▶ PROMPT
In this exercise, print only the lines from the line with "Screen dimensions: 600x562" to the last line of the data below, inclusive. Any pictures should be left out.

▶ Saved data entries
-------

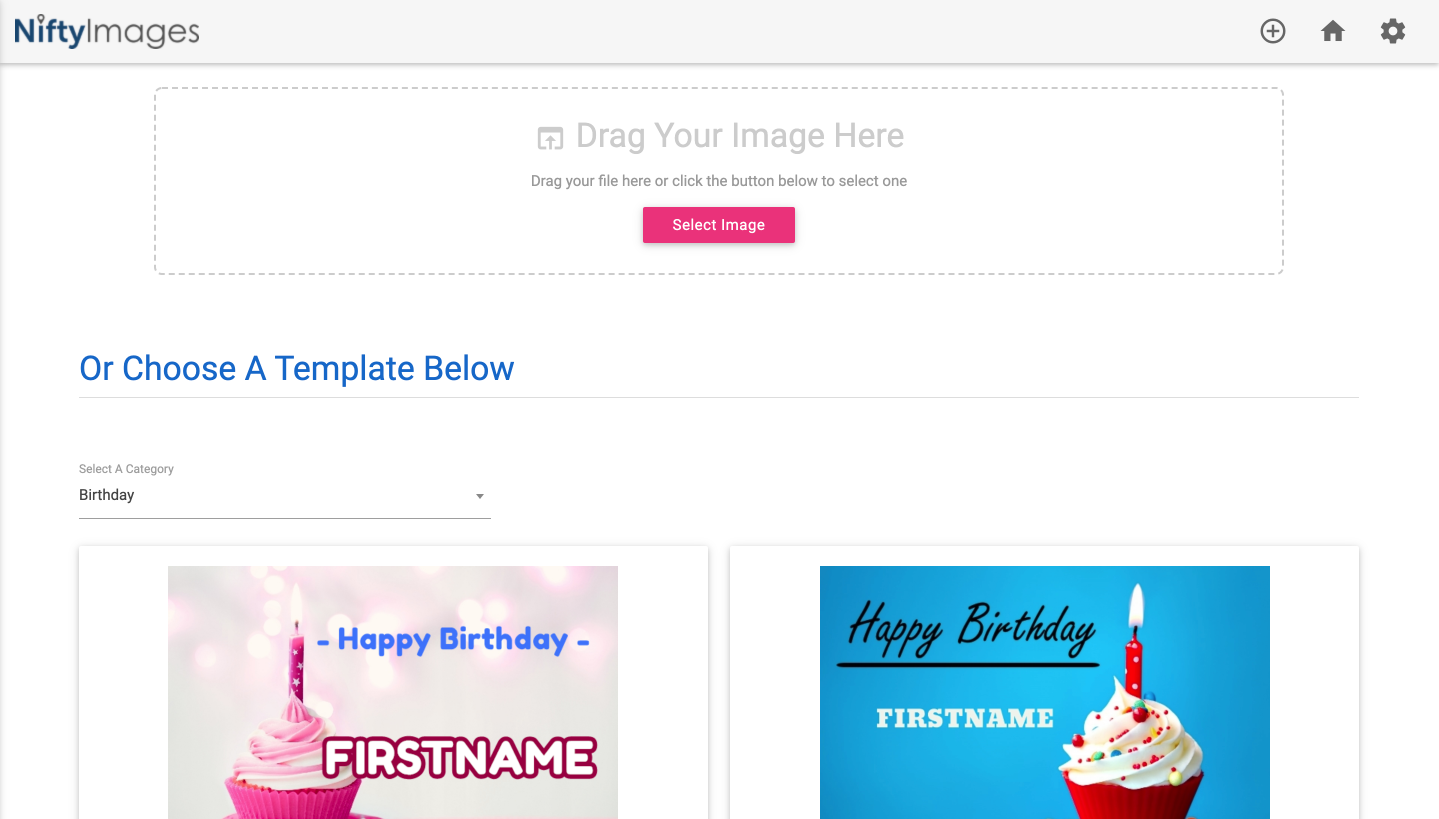1439x819 pixels.
Task: Go to home via house icon
Action: tap(1332, 31)
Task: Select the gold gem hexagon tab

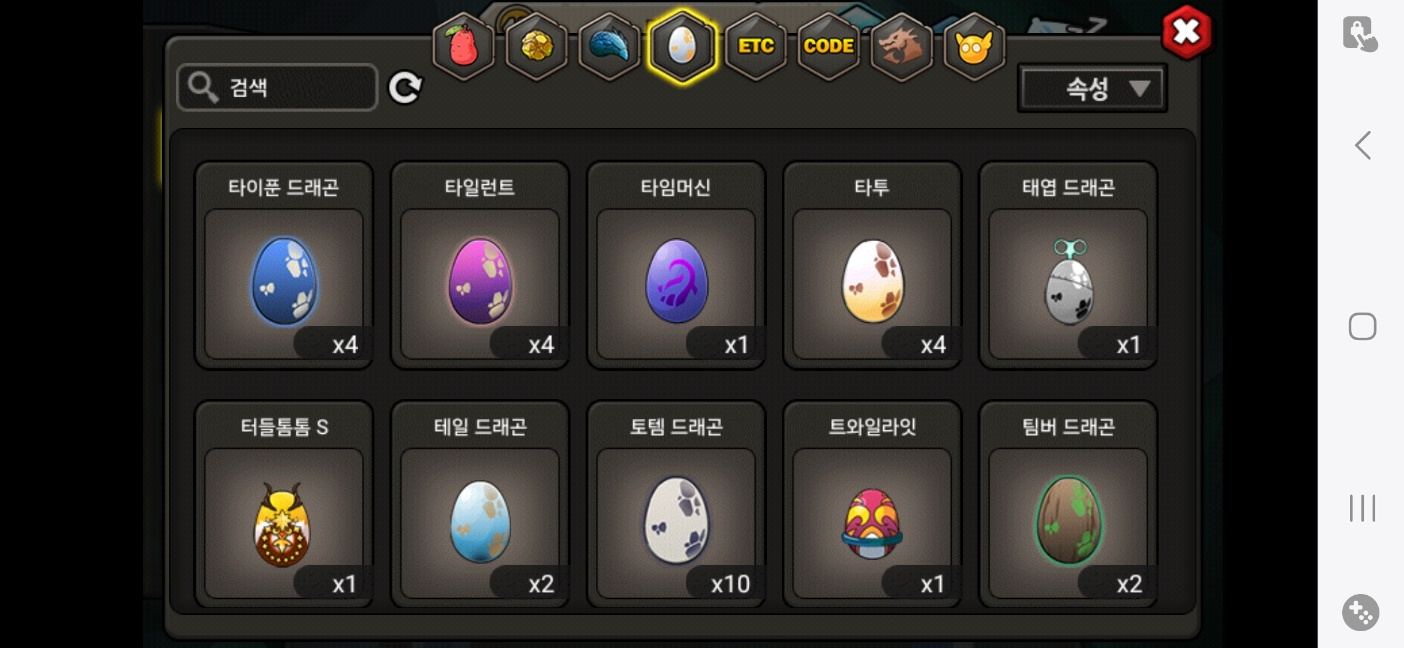Action: point(537,46)
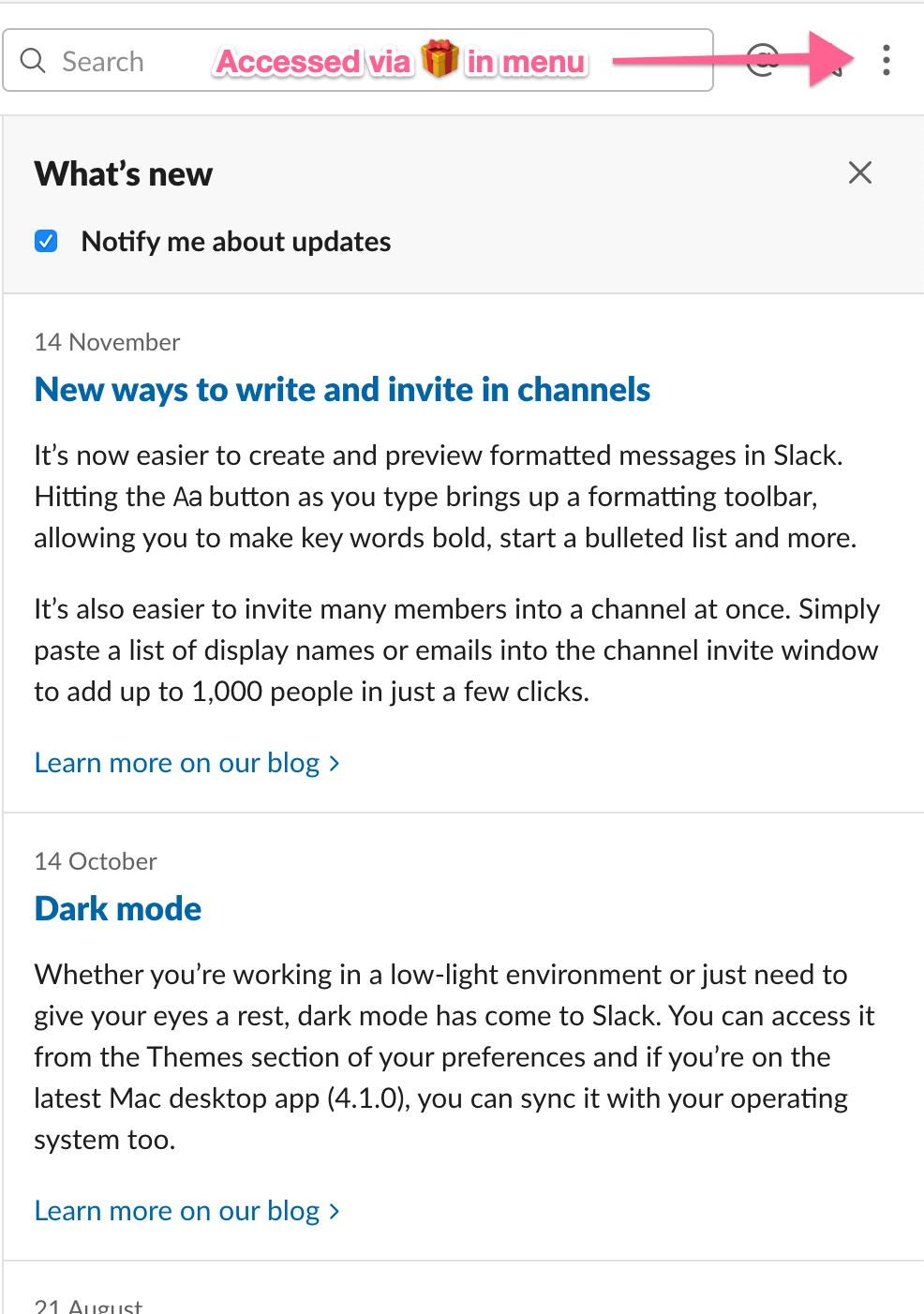The width and height of the screenshot is (924, 1314).
Task: Select the What's new heading
Action: (x=123, y=173)
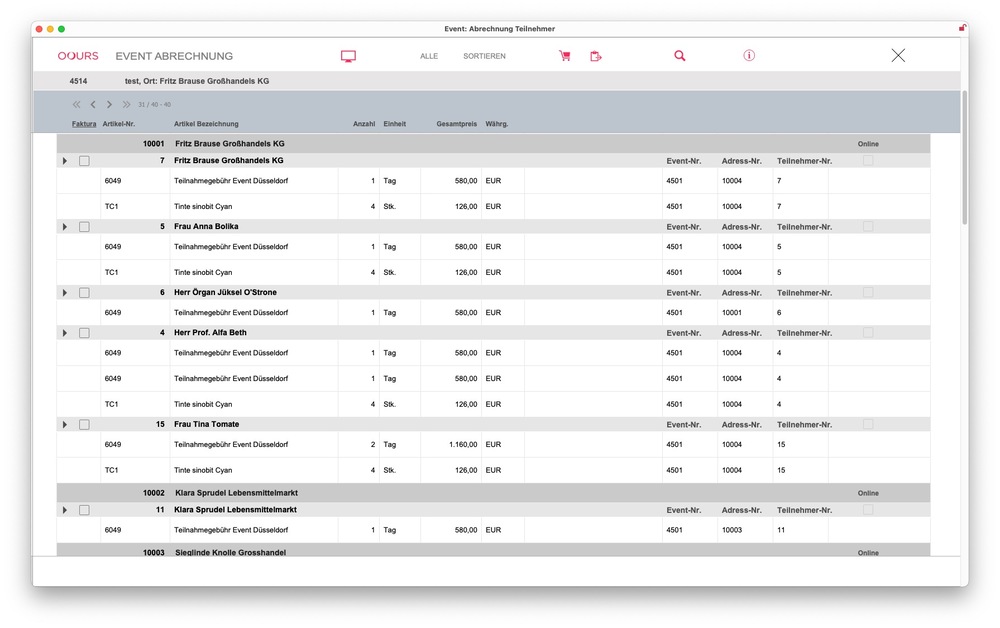Enable Faktura checkbox for Frau Tina Tomate
Screen dimensions: 1000x628
point(84,425)
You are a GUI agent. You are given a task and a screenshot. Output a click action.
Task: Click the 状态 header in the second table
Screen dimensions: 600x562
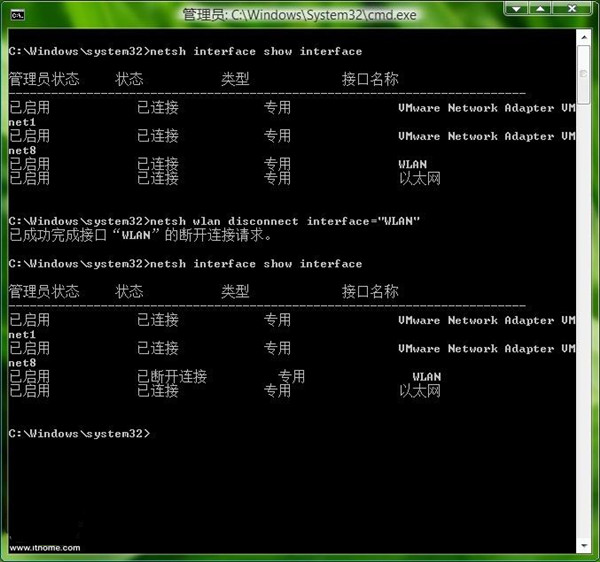(129, 292)
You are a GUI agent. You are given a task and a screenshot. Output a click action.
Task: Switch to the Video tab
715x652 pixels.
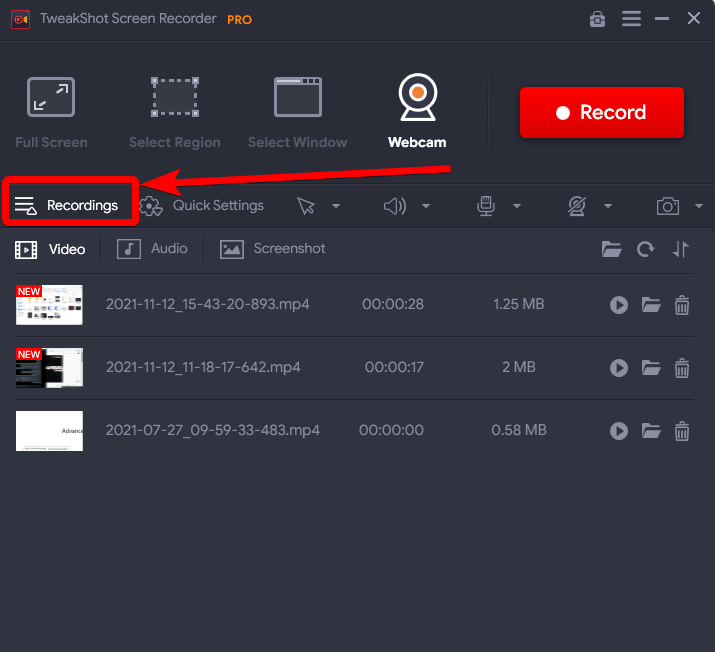click(51, 249)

-------

▶ SOLVED EXERCISE
Screen dimensions: 600x562
(129, 292)
You are a GUI agent. You are given a task and a screenshot. Output a click action.
Task: Switch to the Video tab
715x652 pixels.
click(51, 249)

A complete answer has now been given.